La mappa della paura in Italia Insicuri perfino nelle chiese

Nei luoghi che un tempo erano considerati centri di socializzazione, ora si teme per la propria incolumità. Considerati a rischio anche bar, scuole e ospedali

Dove un tempo si socializzava, adesso si ha paura di rivolgere la parola agli sconosciuto. Accade al bar, allo stadio, ma addirittura in luoghi (scuole, ospedali, chiese) che un tempo erano sinonimo di sicurezza e che oggi vengono percepiti con uno stato d’animo opposto; ambienti dove si teme per la propria incolumità fisica e l’angoscia per una possibile aggressione ci spinge a diffidare di tutto e tutti.
A ridurre lo spirito di tranquillità perfino in un luogo sacro come la chiesa hanno contribuito non poco gli attentati di Unabomber che nel corso degli anni ha preso di mira tre basiliche lasciando dietro di sé una scia di feriti, tra cui una bambina alla quale è stato necessario ricostruire tre dita della mano sinistra perse a seguito dell’esplosione di una candela.
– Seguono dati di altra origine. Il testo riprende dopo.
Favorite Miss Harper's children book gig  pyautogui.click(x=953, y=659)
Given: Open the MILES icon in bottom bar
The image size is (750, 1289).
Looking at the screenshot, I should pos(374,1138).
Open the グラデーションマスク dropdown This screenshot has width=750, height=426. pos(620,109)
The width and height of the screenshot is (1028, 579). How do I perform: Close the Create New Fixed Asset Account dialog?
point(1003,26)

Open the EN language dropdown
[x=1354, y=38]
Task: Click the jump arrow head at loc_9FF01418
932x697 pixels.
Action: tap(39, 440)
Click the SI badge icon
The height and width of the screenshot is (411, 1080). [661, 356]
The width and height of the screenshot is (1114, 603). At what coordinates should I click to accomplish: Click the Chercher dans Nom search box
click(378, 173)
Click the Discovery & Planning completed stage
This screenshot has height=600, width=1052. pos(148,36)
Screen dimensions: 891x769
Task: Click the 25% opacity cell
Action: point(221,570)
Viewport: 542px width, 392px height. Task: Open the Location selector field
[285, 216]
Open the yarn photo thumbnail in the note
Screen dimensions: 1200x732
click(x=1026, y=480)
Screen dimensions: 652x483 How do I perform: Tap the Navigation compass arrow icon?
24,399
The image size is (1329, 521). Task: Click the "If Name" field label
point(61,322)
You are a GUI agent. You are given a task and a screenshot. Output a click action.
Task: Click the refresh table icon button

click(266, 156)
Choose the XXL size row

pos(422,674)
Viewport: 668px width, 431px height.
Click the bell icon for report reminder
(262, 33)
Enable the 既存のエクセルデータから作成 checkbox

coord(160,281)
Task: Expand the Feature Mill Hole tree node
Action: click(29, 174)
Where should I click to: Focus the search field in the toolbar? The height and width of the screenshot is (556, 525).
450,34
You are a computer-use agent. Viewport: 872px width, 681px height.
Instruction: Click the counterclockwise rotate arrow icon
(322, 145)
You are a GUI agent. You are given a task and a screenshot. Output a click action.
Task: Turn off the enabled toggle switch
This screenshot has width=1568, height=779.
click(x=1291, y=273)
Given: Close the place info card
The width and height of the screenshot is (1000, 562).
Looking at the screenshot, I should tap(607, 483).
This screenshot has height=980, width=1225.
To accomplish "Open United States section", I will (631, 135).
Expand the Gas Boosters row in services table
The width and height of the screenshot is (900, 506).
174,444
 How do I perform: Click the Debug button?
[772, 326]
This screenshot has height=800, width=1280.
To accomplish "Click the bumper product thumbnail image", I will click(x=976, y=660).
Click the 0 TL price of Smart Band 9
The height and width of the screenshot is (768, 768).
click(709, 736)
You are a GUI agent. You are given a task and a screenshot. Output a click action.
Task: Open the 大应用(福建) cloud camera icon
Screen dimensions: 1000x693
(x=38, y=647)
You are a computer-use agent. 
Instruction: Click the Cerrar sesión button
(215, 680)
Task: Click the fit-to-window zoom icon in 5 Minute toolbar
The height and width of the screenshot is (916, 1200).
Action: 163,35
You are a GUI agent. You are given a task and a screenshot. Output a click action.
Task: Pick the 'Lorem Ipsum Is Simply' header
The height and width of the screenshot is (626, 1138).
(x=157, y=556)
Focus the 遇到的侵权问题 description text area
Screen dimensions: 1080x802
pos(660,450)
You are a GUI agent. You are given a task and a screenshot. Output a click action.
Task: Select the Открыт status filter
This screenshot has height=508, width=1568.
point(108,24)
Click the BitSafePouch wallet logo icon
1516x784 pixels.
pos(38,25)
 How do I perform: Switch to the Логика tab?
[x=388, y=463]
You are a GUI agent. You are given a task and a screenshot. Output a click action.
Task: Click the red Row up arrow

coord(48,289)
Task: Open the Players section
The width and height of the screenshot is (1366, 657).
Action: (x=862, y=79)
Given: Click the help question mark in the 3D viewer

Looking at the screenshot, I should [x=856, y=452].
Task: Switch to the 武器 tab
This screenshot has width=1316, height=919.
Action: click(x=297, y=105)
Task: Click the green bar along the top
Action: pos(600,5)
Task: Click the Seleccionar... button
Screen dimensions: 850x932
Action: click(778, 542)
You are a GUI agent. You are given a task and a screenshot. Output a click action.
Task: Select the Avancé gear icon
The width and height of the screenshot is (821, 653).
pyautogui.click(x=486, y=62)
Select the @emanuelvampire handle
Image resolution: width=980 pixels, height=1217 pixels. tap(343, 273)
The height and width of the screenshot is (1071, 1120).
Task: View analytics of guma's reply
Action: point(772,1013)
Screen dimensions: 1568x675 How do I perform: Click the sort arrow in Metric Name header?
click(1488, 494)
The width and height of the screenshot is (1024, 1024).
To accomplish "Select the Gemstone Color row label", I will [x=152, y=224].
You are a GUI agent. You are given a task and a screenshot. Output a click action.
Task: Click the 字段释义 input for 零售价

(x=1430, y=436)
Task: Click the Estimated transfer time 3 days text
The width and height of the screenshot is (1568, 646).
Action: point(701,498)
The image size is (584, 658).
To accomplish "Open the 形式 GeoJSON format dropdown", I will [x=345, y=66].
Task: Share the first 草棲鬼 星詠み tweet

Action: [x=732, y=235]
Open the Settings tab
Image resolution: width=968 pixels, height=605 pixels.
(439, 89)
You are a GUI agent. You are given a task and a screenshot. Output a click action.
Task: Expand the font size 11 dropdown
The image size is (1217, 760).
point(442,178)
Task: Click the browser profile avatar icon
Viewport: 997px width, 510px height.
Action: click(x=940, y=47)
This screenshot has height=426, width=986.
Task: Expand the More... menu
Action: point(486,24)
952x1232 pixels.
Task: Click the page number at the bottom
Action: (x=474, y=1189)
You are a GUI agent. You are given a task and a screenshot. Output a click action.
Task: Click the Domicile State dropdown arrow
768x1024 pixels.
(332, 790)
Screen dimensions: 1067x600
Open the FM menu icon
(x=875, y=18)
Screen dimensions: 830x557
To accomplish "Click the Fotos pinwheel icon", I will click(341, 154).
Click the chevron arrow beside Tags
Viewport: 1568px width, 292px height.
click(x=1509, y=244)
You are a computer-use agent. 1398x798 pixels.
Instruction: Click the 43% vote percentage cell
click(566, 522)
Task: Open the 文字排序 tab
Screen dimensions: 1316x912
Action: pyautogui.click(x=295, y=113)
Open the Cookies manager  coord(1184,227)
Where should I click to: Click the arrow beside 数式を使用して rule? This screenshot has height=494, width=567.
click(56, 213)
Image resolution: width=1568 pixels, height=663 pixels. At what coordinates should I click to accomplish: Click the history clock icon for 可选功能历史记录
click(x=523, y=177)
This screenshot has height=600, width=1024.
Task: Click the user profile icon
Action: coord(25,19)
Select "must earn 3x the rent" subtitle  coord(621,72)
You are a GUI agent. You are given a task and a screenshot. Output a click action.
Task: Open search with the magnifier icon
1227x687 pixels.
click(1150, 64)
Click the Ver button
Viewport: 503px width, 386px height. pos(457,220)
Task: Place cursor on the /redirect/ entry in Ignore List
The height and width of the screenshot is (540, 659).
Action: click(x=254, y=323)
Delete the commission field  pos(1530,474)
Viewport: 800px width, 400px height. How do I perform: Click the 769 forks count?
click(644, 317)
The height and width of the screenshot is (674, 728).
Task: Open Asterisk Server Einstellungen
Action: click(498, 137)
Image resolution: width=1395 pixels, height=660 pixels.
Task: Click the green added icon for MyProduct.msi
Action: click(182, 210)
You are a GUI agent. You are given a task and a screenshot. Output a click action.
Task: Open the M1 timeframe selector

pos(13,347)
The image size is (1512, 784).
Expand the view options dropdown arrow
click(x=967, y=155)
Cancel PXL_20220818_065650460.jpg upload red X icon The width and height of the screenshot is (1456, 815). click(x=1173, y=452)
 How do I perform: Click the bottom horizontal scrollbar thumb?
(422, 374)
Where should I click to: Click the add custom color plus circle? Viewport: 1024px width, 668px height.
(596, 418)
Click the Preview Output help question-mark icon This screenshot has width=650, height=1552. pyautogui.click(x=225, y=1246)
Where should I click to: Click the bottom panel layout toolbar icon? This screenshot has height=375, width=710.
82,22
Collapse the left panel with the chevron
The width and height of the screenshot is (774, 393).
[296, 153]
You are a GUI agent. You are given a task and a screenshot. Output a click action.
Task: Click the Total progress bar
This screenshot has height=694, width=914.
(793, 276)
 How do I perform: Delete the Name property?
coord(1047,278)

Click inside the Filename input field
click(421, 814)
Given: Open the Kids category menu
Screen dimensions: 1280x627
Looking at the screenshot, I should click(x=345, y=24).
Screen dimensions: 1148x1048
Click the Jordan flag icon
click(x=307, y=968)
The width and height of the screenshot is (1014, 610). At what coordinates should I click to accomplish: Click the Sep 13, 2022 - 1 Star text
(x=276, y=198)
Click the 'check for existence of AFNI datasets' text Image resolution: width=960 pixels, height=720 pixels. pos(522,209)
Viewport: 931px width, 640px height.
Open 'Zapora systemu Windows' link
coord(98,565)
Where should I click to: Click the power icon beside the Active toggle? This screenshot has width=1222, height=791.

Inquietudini confermate dai dati di uno studio - che Il Giornale è in grado di anticipare - commissionato dalla Federazione nazionale delle imprese elettrotecniche (Anie) condotto su un campione di oltre 7.000 persone in Francia, Germania, Gran Bretagna, Italia, Paesi Bassi e Spagna. Obiettivo della ricerca: capire quale sia la percezione che hanno i cittadini dei comportamenti antisociali nei rispettivi Paesi e in Europa; per quanto riguarda i nostri connazionali il 46% degli intervistati considerano la sicurezza un problema «in forte crescita».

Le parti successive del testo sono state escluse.